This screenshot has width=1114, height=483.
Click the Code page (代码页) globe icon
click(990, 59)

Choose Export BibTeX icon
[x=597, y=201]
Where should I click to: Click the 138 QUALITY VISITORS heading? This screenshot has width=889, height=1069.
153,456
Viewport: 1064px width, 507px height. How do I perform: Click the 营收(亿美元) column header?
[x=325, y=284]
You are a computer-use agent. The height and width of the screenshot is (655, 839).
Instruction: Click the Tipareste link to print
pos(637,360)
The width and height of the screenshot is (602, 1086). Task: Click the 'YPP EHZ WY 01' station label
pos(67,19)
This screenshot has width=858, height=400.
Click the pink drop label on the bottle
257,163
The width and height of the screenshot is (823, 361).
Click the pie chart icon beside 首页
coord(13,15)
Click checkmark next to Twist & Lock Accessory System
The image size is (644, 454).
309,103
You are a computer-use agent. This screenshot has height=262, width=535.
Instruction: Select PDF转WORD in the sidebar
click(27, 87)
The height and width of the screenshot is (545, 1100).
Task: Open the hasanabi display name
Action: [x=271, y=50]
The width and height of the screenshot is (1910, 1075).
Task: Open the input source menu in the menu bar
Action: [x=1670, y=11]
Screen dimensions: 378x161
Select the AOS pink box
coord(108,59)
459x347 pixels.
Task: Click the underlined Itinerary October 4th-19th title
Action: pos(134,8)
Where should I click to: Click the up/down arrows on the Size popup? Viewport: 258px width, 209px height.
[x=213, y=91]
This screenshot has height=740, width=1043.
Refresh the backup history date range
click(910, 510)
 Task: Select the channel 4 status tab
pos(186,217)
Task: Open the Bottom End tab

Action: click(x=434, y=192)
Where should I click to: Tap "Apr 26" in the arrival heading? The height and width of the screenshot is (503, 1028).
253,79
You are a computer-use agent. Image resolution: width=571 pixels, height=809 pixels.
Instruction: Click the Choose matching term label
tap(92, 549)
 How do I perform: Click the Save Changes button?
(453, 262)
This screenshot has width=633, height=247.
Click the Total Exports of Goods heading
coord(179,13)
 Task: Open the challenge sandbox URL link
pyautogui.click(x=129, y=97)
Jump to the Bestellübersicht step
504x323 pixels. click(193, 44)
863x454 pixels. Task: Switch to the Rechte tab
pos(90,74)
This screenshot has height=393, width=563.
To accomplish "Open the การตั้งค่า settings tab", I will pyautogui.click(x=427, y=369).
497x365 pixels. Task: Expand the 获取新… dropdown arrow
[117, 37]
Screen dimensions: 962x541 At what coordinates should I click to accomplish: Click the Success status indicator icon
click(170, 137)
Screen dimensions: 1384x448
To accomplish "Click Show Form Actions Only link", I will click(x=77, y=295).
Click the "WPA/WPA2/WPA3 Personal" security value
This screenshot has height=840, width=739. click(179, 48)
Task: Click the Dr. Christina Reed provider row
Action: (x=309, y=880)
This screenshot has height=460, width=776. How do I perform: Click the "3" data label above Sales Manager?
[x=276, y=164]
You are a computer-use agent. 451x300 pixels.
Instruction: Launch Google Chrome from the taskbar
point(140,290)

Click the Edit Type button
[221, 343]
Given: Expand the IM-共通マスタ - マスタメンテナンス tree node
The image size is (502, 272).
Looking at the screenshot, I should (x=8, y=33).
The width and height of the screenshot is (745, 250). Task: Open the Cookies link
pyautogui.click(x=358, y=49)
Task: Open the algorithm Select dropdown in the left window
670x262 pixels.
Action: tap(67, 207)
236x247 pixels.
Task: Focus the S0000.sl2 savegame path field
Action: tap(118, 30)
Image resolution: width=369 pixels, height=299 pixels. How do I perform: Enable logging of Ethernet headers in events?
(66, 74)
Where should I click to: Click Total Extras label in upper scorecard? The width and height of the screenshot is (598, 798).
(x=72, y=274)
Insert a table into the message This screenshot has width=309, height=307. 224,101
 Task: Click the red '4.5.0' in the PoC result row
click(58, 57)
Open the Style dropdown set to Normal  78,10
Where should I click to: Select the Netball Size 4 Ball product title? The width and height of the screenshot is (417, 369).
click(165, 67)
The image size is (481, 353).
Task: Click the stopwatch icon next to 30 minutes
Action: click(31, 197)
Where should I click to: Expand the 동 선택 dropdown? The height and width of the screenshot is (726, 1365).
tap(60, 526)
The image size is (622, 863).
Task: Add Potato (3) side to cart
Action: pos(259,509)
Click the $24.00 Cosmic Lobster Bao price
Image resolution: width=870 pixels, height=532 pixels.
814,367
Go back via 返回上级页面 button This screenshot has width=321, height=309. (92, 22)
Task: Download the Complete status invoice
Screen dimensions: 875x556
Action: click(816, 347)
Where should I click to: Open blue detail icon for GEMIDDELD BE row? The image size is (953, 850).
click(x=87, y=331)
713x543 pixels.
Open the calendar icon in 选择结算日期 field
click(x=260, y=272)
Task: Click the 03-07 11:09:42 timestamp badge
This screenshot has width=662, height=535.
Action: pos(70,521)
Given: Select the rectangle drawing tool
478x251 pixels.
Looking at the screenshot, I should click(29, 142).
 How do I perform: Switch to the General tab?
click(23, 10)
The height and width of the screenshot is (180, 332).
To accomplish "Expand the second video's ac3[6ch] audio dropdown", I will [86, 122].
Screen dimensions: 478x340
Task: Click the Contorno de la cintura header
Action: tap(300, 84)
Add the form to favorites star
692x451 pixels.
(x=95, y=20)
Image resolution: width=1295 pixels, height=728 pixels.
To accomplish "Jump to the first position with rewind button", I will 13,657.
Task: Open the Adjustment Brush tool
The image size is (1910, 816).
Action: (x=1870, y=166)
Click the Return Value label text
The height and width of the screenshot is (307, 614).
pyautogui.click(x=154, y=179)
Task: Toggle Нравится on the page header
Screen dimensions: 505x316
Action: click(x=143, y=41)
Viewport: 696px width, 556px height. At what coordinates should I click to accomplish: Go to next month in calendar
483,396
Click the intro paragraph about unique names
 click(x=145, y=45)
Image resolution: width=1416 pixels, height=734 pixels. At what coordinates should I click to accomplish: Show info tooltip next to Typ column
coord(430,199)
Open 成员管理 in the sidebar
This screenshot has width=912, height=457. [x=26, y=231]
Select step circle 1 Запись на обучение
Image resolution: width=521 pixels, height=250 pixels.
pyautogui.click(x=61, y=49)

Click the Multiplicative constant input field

· · · · · · ·

Find where the line with "Instruction: Click the Choose" sits in the material above, then copy exactly from it through the line with "Screen dimensions: 1384x448". Add no other line.

• RESPONSE TO THE TASK:
Instruction: Click the Choose matching term label
tap(92, 549)
 How do I perform: Click the Save Changes button?
(453, 262)
This screenshot has width=633, height=247.
Click the Total Exports of Goods heading
coord(179,13)
 Task: Open the challenge sandbox URL link
pyautogui.click(x=129, y=97)
Jump to the Bestellübersicht step
504x323 pixels. click(193, 44)
863x454 pixels. Task: Switch to the Rechte tab
pos(90,74)
This screenshot has height=393, width=563.
To accomplish "Open the การตั้งค่า settings tab", I will pyautogui.click(x=427, y=369).
497x365 pixels. Task: Expand the 获取新… dropdown arrow
[117, 37]
Screen dimensions: 962x541 At what coordinates should I click to accomplish: Click the Success status indicator icon
click(170, 137)
Screen dimensions: 1384x448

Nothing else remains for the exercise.